Task description | Can you reproduce the listing from the line with "Given: Click the 300 words count text" through the end of the listing, swapping "Click" for "Press" and leaving everything else as it is, but without the pictures?

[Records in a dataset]
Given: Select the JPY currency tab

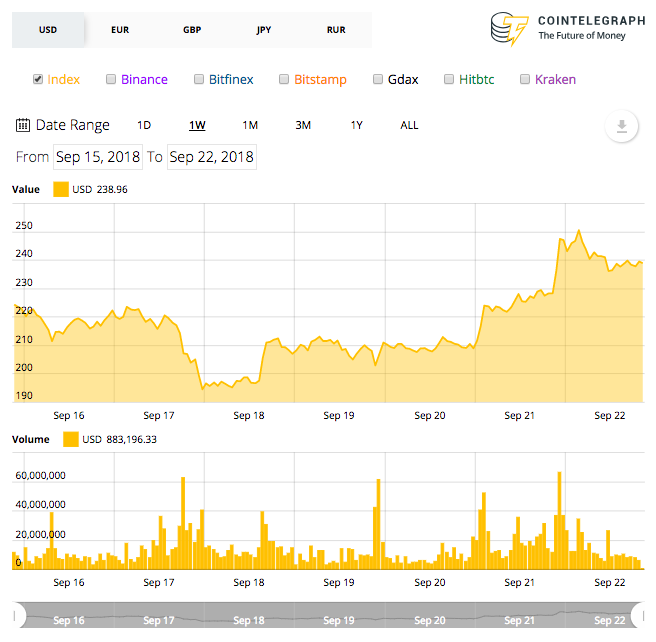Looking at the screenshot, I should click(264, 30).

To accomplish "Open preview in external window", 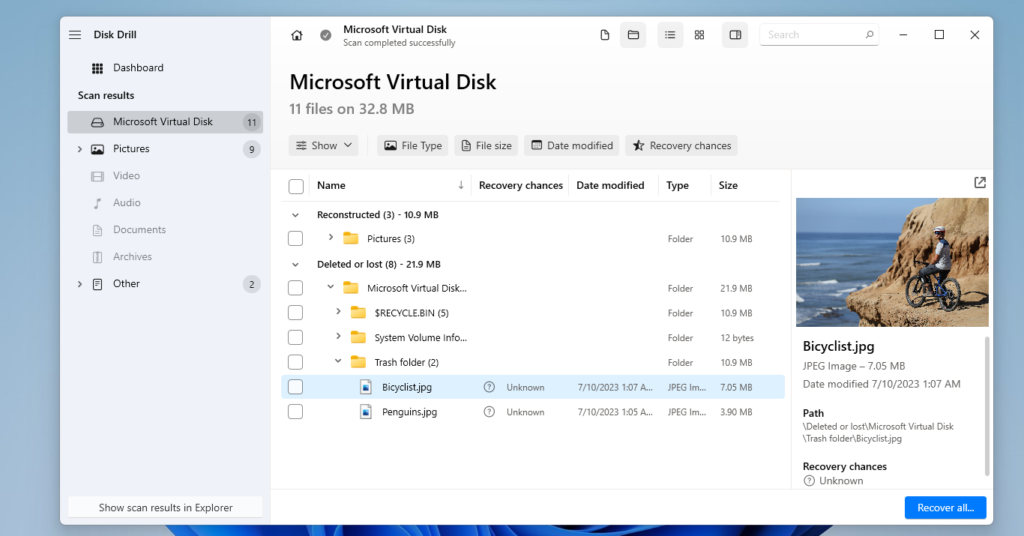I will [x=979, y=182].
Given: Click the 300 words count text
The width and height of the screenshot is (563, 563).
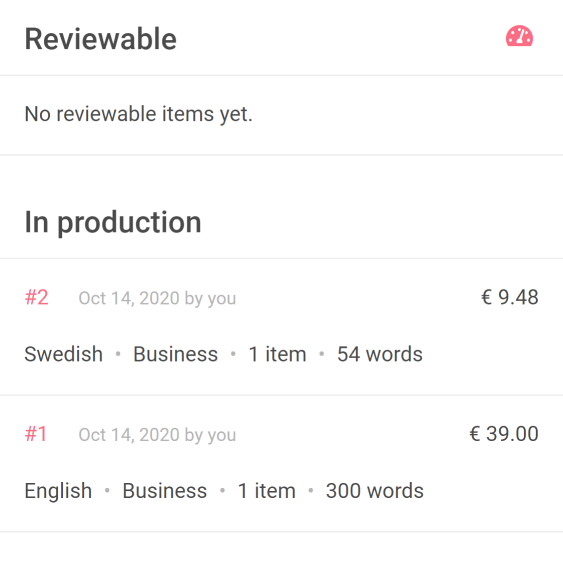Looking at the screenshot, I should pos(374,491).
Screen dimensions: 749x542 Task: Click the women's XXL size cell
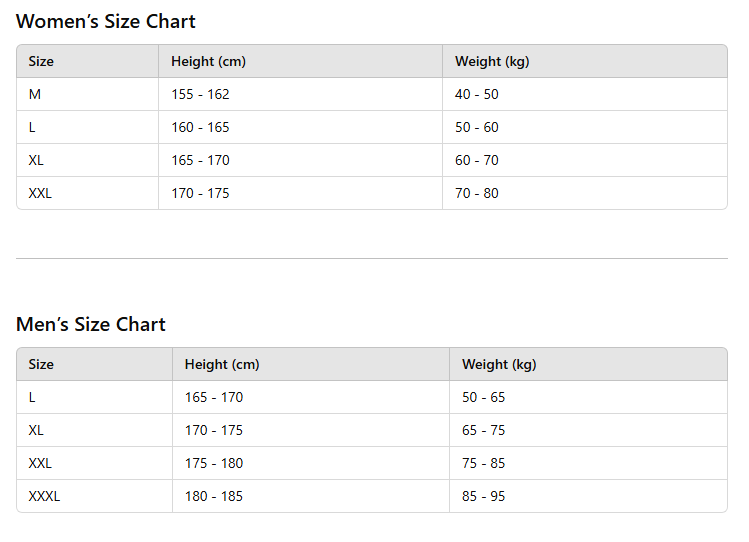(40, 193)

Response below |
Given: Press the 300 words count text
The width and height of the screenshot is (563, 563).
Looking at the screenshot, I should pos(374,491).
Screen dimensions: 749x542 Task: Press the women's XXL size cell
(40, 193)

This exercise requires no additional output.